US researchers grow brain organoids in a lab, just like they would develop in the fetus
Researchers at the University of Utah have developed seed-sized brain organoids that can not only organize themselves but also provide us insights into the causes of autism, a press release said.
Studying the diseases of the brain is often challenging since it is difficult for scientists to study the organ's inner workings. Although advances in technology allow us to image the brain to a certain degree, there is a lot that we still need to learn about how the brain develops.
Organoids, tiny clusters of tissue derived from stem cells, allow researchers to replicate the complex organs outside the body while also controlling conditions around them. The use of organoids in scientific labs is not new. However, scientists have faced trouble developing them in a reliably consistent way, making results difficult to interpret.
Copying from nature
Alex Shcheglovitov, a professor of neurobiology at the University of Utah, and his team turned to nature to make their organoids reliably. They used human stem cells and then prompted them to become neuroepithelial cells. These specific types of stem cells can self-organize in Petri dishes into structures called neural rosettes.

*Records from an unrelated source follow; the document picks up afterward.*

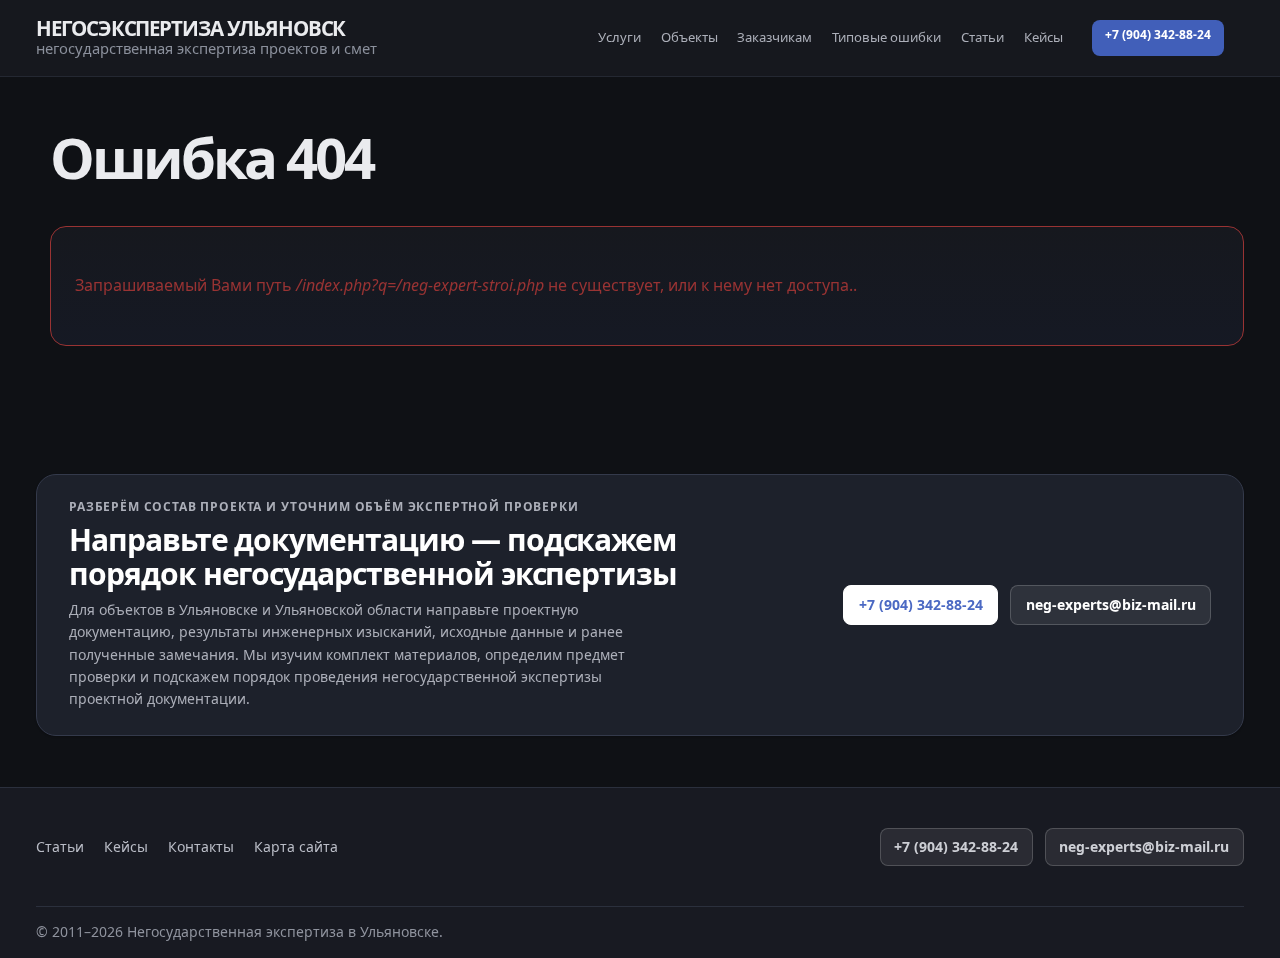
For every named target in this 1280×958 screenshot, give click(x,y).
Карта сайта (296, 847)
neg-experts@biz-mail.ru (1111, 604)
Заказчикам (774, 37)
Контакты (201, 847)
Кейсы (1043, 37)
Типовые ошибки (886, 37)
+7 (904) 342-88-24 (1158, 34)
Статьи (982, 37)
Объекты (689, 37)
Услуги (619, 37)
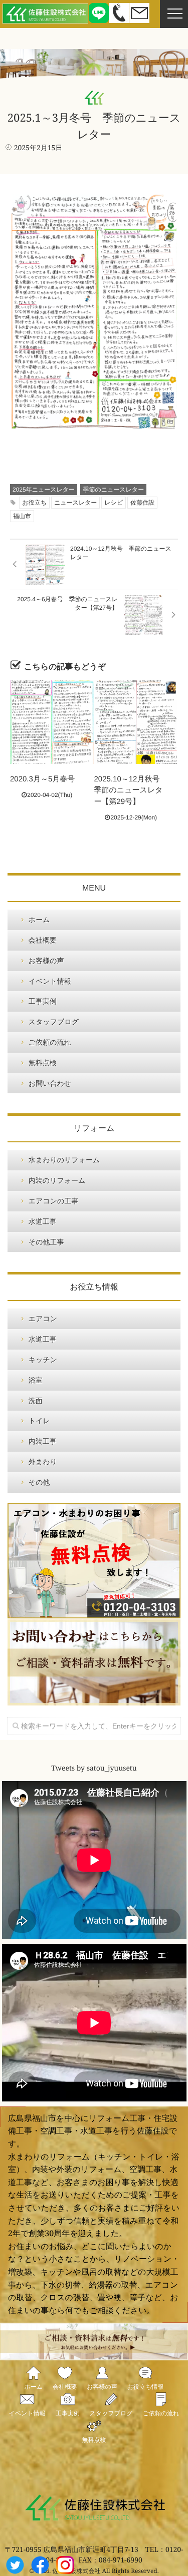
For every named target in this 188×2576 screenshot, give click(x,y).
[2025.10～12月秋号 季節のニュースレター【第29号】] (136, 722)
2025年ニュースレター (44, 489)
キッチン (43, 1360)
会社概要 (43, 940)
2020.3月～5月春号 (42, 779)
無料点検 (43, 1063)
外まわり (43, 1462)
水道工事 (43, 1221)
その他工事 (46, 1242)
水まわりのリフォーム (64, 1160)
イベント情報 (50, 981)
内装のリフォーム (57, 1180)
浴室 (36, 1380)
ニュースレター (75, 502)
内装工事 (43, 1441)
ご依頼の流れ (50, 1042)
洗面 (36, 1401)
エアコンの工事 (54, 1201)
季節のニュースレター (113, 489)
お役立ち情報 (145, 2386)
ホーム (39, 920)
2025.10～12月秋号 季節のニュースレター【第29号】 (130, 790)
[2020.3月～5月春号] (52, 722)
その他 (39, 1482)
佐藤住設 (142, 502)
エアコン (43, 1319)
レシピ (113, 502)
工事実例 (43, 1001)
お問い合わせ (50, 1083)
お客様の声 (46, 961)
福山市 (22, 516)
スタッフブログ (54, 1022)
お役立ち (34, 502)
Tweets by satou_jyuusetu (93, 1769)
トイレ (39, 1421)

The researchers allowed these cells to grow on their own in the lab and found that the structures coalesced into spheres and increased in size at a rate similar to that of a developing brain in a growing fetus.
After five months in the lab, the organoids were similar to the human brain as seen 15-19 weeks after conception, Shcheglovitov said in the press release. The structures contained cells found in the cerebral cortex, the outermost layer of the brain that plays a role in various mental processes such as language, emotion, reasoning, etc.
Interestingly, these organoids also pulsated with oscillatory electrical rhythms seen in neural networks while generating electrical signals in mature brain cells.
Insights into autism
Shcheglovotiv's team used organoids to investigate the effects of genetic abnormality associated with autism spectrum disorder. They engineered the organoid to have lower levels of the SHANK3 gene.
The autism organoid appeared normal at the outset but showed some distinct traits. The neurons were hyperactive and fired more often in response to stimuli, while some signs indicated that the neurons did not pass signals to other neurons. The researchers also found that specific molecular pathways responsible for adhering cells to each other were also disrupted.
The researchers are confident that such organoid systems will aid in a better understanding of the brain, its development, and what goes wrong during disease. "We’re beginning to understand how complex neural structures in the human brain arise from simple progenitors,” said Yueqi Wang, a former doctoral student at the university. “And we’re able to measure disease-related phenotypes using 3D organoids that are derived from stem cells containing genetic mutations.”
The research findings were published today in the journal Nature Communications.
Human telencephalon is an evolutionarily advanced brain structure associated with many uniquely human behaviors and disorders. However, cell lineages and molecular pathways implicated in human telencephalic development remain largely unknown. We produce human telencephalic organoids from stem cell-derived single neural rosettes and investigate telencephalic development under normal and pathological conditions. We show that single neural rosette-derived organoids contain pallial and subpallial neural progenitors, excitatory and inhibitory neurons, as well as macroglial and periendothelial cells, and exhibit predictable organization and cytoarchitecture. We comprehensively characterize the properties of neurons in SNR-derived organoids and identify transcriptional programs associated with the specification of excitatory and inhibitory neural lineages from a common pool of NPs early in telencephalic development. We also demonstrate that neurons in organoids with a hemizygous deletion of an autism- and intellectual disability-associated gene SHANK3 exhibit intrinsic and excitatory synaptic deficits and impaired expression of several clustered protocadherins. Collectively, this study validates SNR-derived organoids as a reliable model for studying human telencephalic cortico-striatal development and identifies intrinsic, synaptic, and clustered protocadherin expression deficits in human telencephalic tissue with SHANK3 hemizygosity.